(Dataset entries)

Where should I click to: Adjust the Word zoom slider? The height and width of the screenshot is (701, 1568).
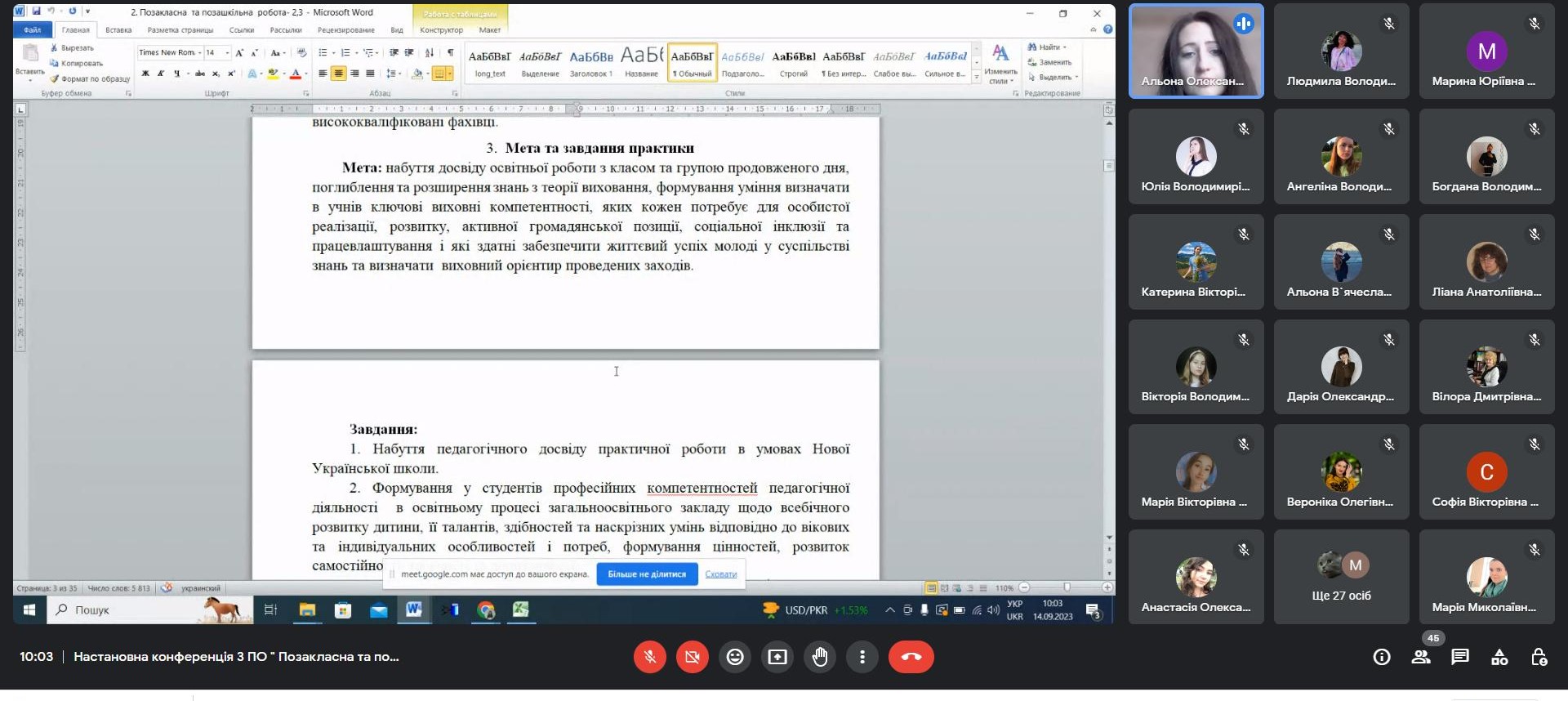click(1066, 587)
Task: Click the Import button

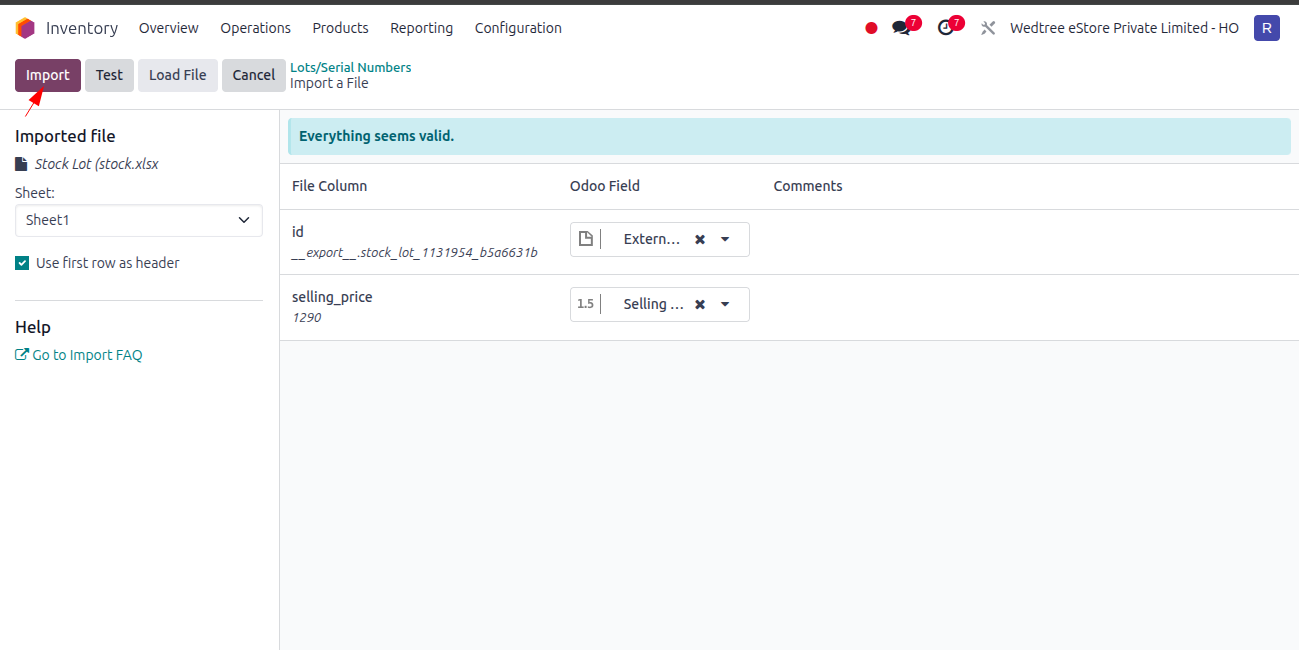Action: 48,75
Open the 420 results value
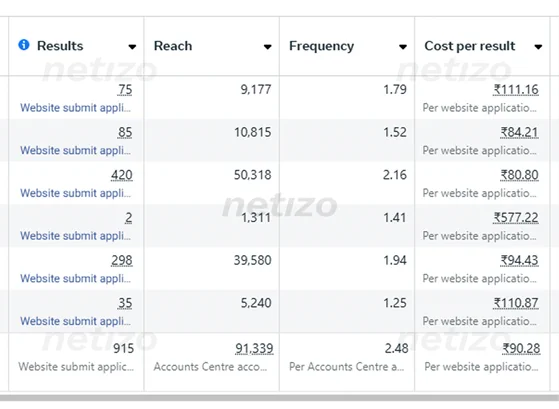The width and height of the screenshot is (559, 409). [122, 175]
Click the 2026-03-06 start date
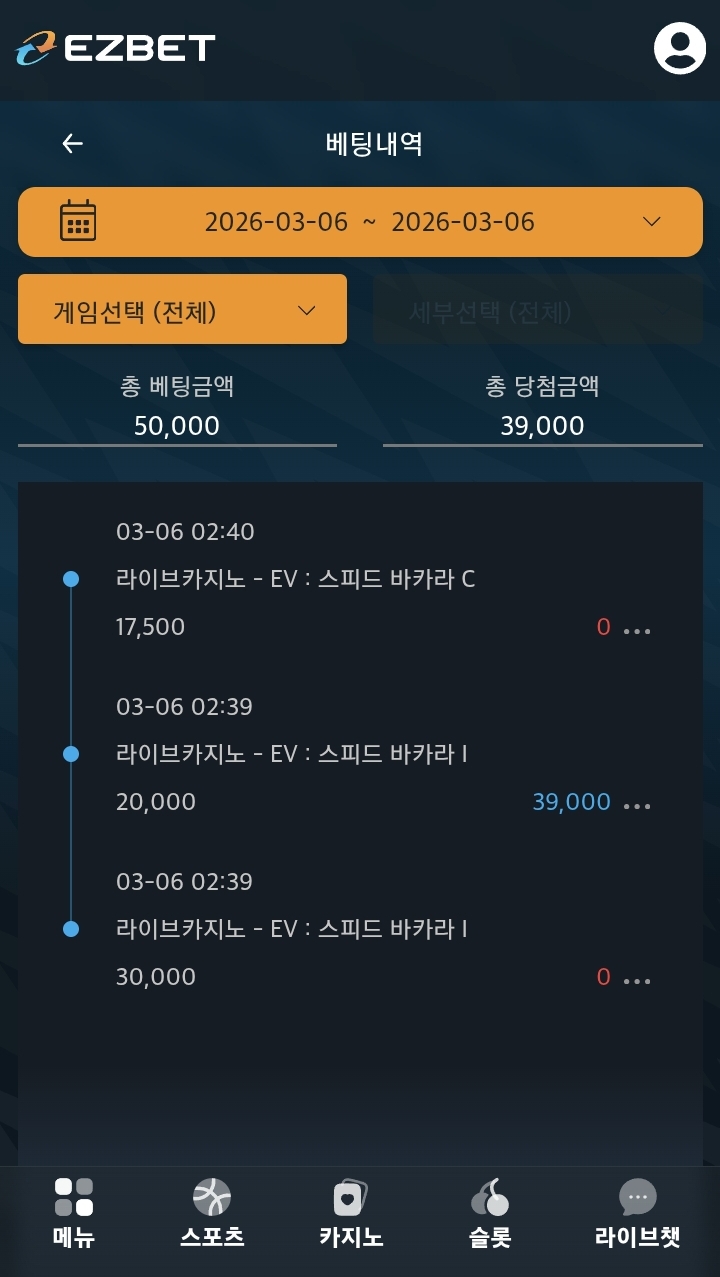 [x=276, y=222]
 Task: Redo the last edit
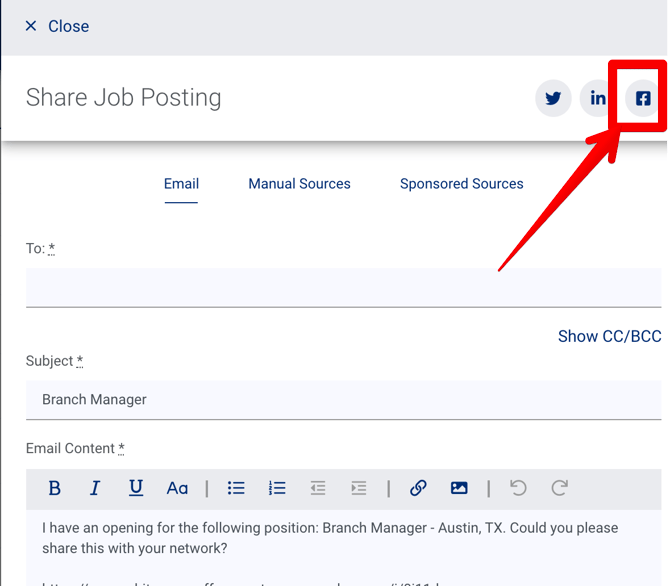559,488
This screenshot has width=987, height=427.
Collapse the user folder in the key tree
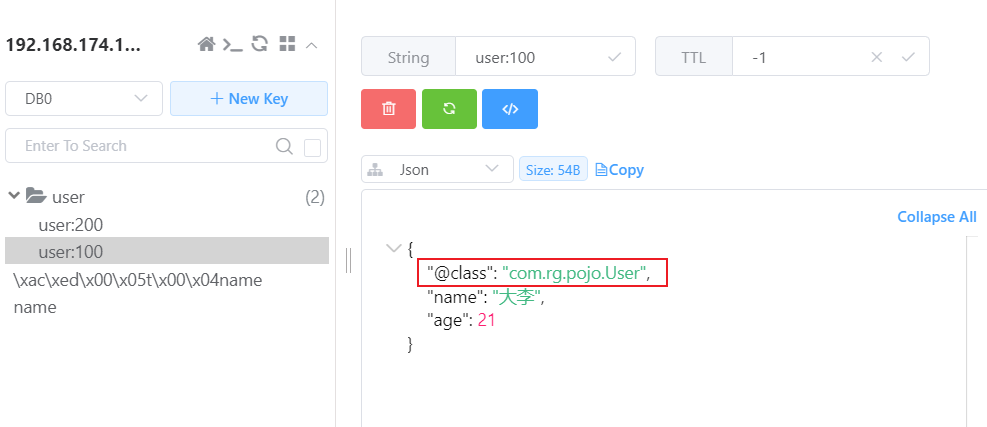(x=15, y=197)
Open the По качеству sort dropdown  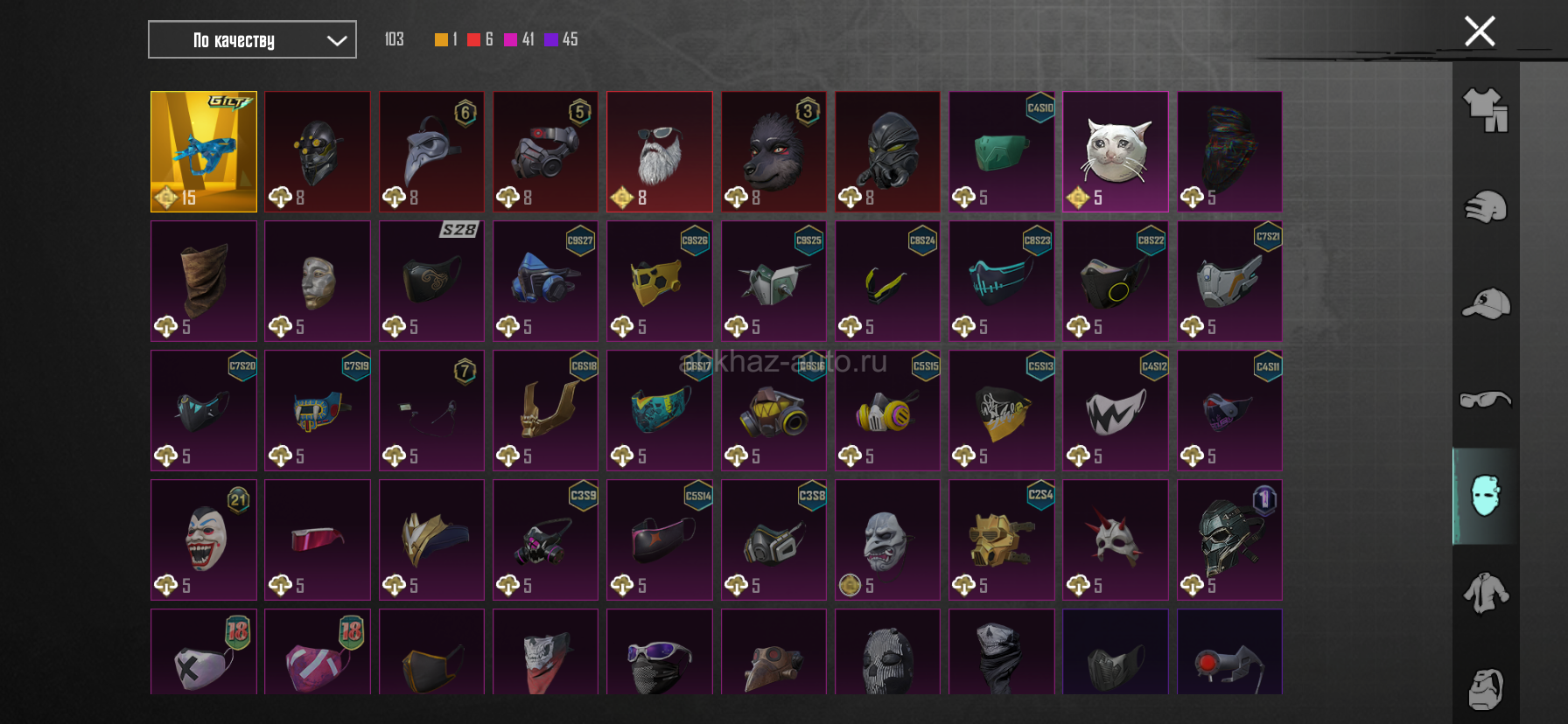(252, 39)
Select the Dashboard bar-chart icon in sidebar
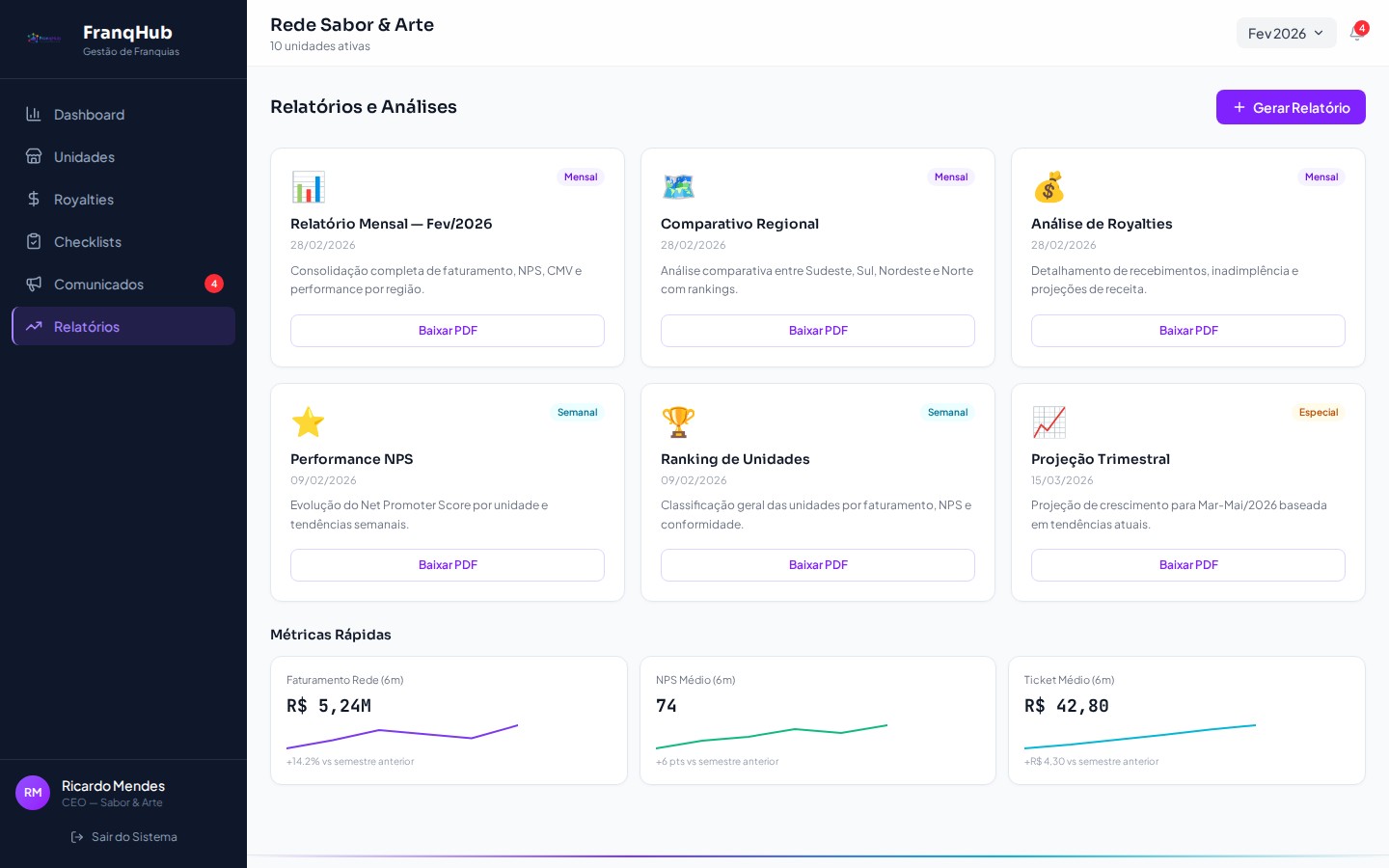Viewport: 1389px width, 868px height. [x=34, y=114]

:: YOUR OBJECTIVE ::
The required output is a verbatim repetition of the lines from the opening of the entries above through the line containing "This screenshot has width=987, height=427.", inclusive, with no pictures and nothing else.

:: TASK SOLUTION ::
Where should I click to: Adjust the Word zoom slider? The height and width of the screenshot is (701, 1568).
click(1066, 587)
Task: Click the Import button

Action: 48,75
Open the 420 results value
The width and height of the screenshot is (559, 409). [122, 175]
Click the 2026-03-06 start date
 [x=276, y=222]
 Task: Redo the last edit
559,488
This screenshot has width=987, height=427.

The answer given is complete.